Using the records below, output the stretch that opens with the line containing "Viewport: 1211px width, 831px" and closes with the line containing "Choose the envelope", exactly and including both lines, with nothing more.

--- Input records Enclosed Below ---

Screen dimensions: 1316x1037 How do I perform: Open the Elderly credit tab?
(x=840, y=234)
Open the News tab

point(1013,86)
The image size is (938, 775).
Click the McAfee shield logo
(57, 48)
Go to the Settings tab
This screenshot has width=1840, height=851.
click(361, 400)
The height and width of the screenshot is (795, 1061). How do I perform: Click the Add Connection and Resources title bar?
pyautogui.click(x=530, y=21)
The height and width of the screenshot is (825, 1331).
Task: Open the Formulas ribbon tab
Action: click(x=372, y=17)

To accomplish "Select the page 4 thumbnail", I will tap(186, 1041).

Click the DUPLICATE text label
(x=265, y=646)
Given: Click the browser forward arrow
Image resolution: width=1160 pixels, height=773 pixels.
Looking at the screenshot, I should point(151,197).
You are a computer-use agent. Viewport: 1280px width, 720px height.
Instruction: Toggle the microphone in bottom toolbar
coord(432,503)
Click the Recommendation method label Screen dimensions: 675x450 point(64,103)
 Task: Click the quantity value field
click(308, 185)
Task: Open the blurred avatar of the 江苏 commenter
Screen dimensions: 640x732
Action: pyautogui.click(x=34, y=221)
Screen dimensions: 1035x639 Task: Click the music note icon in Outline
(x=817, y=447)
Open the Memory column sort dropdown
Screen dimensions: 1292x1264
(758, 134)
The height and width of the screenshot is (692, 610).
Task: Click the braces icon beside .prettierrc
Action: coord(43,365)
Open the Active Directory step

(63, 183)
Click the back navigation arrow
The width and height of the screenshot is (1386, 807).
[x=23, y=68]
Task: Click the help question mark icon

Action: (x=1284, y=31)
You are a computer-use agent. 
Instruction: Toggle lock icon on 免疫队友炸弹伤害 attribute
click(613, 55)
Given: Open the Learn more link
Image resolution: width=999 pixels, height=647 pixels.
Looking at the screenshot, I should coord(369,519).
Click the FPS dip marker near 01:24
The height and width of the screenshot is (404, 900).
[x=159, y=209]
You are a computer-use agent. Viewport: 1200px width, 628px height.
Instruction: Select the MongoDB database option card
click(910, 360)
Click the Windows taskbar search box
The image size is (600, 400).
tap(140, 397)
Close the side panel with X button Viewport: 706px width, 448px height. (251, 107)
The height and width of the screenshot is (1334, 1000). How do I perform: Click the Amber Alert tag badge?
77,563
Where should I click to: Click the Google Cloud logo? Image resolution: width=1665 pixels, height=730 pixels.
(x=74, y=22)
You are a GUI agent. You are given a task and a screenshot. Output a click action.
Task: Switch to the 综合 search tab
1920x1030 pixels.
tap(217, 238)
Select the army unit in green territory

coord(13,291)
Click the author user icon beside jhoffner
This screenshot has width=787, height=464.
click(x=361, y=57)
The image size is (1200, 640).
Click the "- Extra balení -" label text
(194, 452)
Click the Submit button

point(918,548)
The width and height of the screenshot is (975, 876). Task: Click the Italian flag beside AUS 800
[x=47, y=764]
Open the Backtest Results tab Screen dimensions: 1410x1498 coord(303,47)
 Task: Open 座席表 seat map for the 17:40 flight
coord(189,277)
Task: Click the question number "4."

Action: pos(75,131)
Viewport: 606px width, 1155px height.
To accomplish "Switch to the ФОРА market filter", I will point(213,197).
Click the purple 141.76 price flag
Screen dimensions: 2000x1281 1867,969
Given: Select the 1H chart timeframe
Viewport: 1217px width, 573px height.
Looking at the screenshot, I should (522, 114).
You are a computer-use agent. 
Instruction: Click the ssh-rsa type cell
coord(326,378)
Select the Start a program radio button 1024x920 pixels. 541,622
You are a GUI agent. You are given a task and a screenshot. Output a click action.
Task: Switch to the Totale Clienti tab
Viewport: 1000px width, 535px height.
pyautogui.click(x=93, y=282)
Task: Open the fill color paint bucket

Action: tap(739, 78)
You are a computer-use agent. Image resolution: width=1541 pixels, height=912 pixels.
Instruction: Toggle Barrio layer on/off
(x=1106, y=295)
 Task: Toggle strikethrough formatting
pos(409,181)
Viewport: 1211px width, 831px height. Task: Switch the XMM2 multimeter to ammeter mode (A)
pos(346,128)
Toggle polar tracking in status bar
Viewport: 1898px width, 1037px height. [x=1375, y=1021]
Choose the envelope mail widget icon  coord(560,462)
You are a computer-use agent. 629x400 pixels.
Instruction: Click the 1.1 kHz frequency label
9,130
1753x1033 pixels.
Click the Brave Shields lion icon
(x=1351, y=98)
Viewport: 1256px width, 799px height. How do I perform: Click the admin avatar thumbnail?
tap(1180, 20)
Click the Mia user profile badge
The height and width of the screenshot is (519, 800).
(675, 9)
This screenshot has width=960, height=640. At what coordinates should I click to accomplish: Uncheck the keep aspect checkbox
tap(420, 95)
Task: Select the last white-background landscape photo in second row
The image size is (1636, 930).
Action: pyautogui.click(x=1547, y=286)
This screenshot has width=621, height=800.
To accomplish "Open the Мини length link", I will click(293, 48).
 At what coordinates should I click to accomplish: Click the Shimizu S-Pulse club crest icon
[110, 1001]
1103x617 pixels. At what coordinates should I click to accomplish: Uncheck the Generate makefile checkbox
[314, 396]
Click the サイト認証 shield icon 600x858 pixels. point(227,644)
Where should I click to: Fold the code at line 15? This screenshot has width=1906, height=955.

--- End of Enclosed Input records ---

Task result »
Viewport: 1211px width, 831px height. Task: Switch the XMM2 multimeter to ammeter mode (A)
pos(346,128)
Toggle polar tracking in status bar
Viewport: 1898px width, 1037px height. [x=1375, y=1021]
Choose the envelope mail widget icon  coord(560,462)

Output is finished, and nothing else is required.